Tomato and olive bread
Tue, 30 December, 2014

Andrew Whitley’s ‘Bread Matters’ has some incredibly simple ideas for your daily loaf, if you’re inclined to bake your own. I’ve used that book so much that it’s quite battered now, stained with what-nots, greasy in places so it wouldn’t be a bad idea to get me a new copy for Christmas.
One of those simple recipes is the two day bread. You make the sponge with very little yeast and let it stand for up to 48 hours – it will undoubtedly pick up some wild yeast from the air and so turn in part a sourdough. This long proving gives bread better flavour, there’s no question about it. Just think and compare supermarket bread which they make in, like, five minutes including the baking.
The dough can be left well alone, just shaped into a loaf without any additions but it’s also very well suited to become a flavoured loaf.
I have simplified the instructions a little here, using sun-dried tomato paste instead of making my own mix and I added olives instead of Andrew's suggestion of onions. The possibilities are endless: sunflower seeds soaked in tamari soya sauce are one idea, I can well imagine making a topping of onions, mushrooms or even cheese or bacon.
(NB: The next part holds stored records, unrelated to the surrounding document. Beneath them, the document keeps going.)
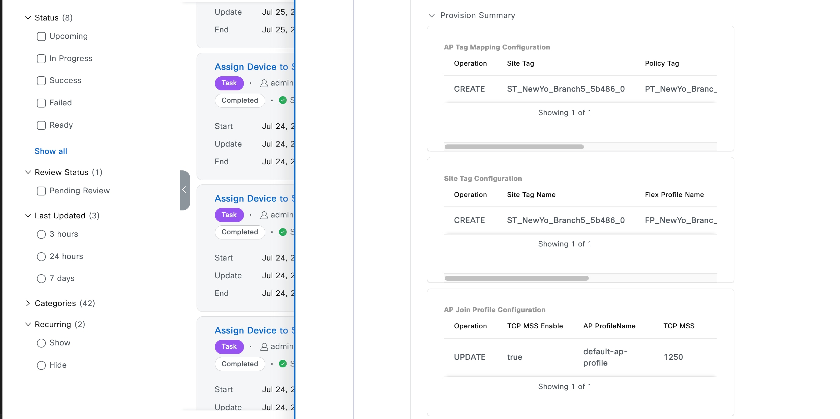Click the Completed pill in second task card
Viewport: 840px width, 419px height.
tap(239, 232)
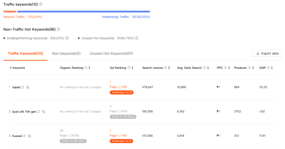Click the Export data button
285x149 pixels.
(267, 53)
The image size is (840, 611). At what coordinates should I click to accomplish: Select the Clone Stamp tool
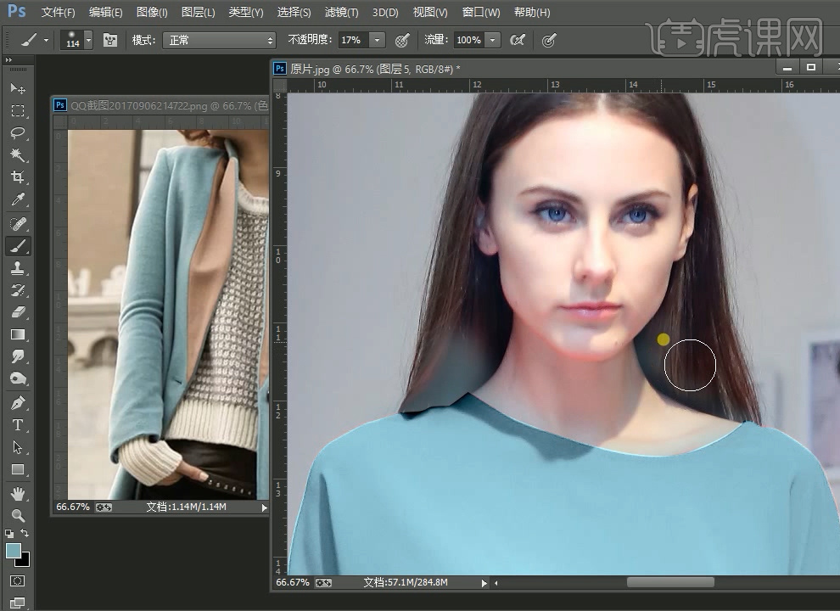17,268
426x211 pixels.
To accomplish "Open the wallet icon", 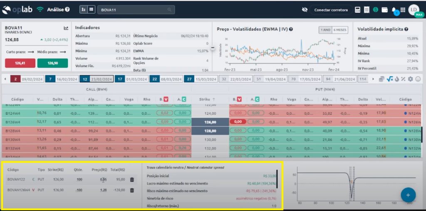I will [x=385, y=10].
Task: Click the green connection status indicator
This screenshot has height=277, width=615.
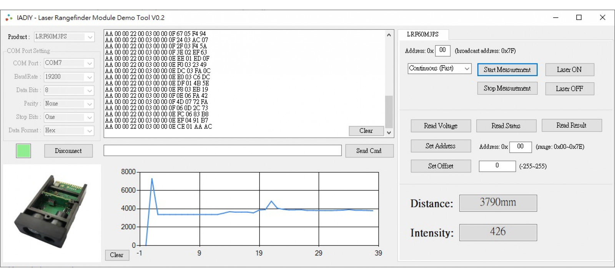Action: point(23,151)
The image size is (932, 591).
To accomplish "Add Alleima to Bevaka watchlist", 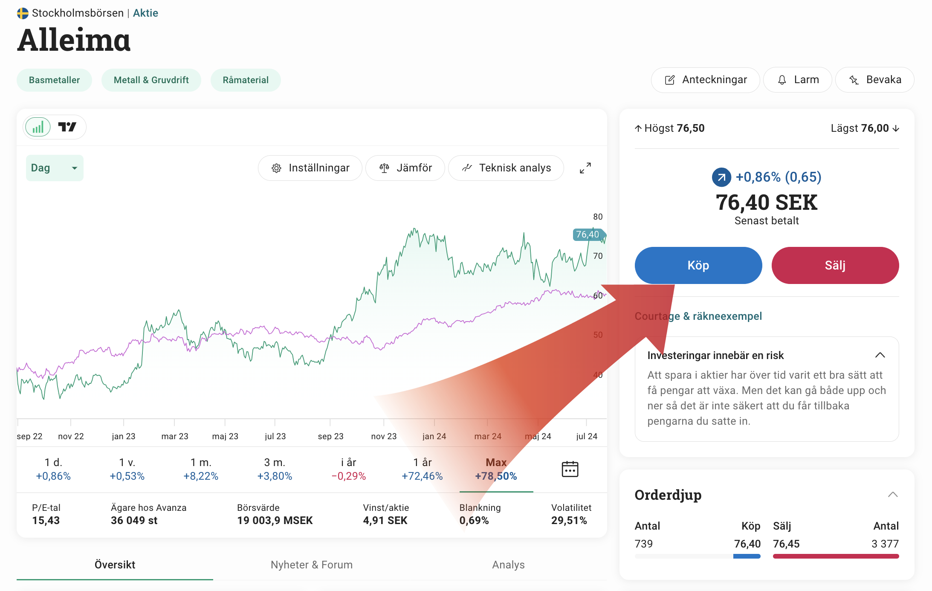I will [x=875, y=80].
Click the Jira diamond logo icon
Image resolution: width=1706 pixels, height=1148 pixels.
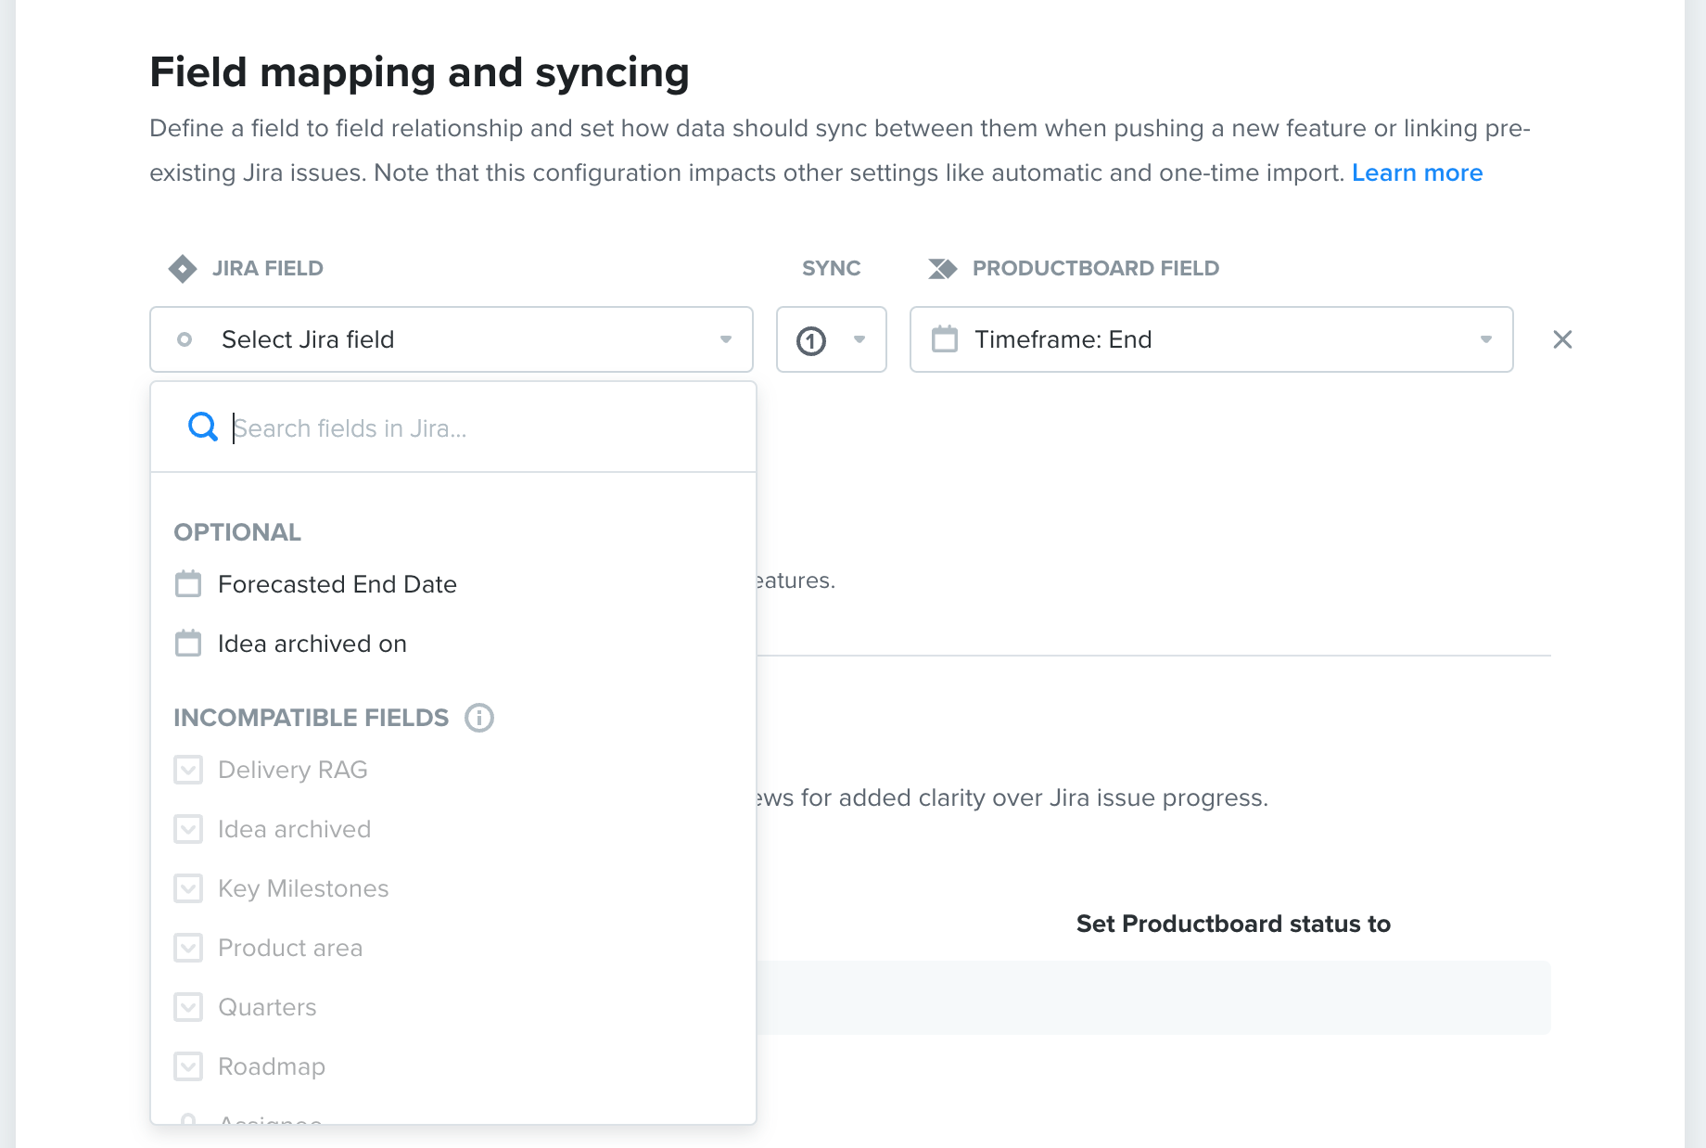coord(183,269)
It’s just such decent bread – with or without fancy toppings.
tomato and olive bread
Servings: 1 small loafTime: 3 hours plus overnight sponge
INGREDIENTS
- For the sponge:
- 3g fresh yeast or ½ tsp fast action
- 150g water at room temperature
- 75g strong white flour or Italian type 0
- 75g wholemeal flour
- For the dough:
- 150g strong white flour
- 75g wholemeal flour
- 4g fine salt
- 15g olive oil
- 105g warm water
- For the filling:
- 3 tbsp sun-dried tomato paste mixed with 1 tbsp honey
- 10-12 black pitted olives, chopped
- 20g sun-dried tomatoes in oil, drained
METHOD
1. Prepare the sponge 16-48 hours ahead of making the bread: mix the yeast with water and stir into the flours to a soft dough. Cover and leave in ambient temperature.
2. Mix the dough with all the ingredients including the sponge which will have risen appreciably and started to collapse. Knead the dough by hand or in a standing mixer with the dough hook attachment until smooth, stretchy and not sticking to your hands or bounding off the sides of the bowl in a mixer. Cover and leave somewhere warm for an hour.
3. Butter a small loaf tin.
4. Turn the dough out onto a floured surface and roll or stretch out to a rectangle about the width of a loaf tin and twice as long. Spread the tomato paste and honey mix all over the surface, dot the sun-dried tomatoes and olives evenly on the paste and roll up as tightly as you can into a log. The rolling up will make it stretch to longer than the width of the loaf tin, so curl the ends in opposite directions so that it forms an ‘S’.
5. Drop into the buttered tin, cover and leave in a warm place for another hour. By then it should have risen to the rim of the tin.
6. Preheat the oven to 190C/375F/gas 5. Bake the loaf for 35-40 minutes, turn out on a rack and cool completely before slicing.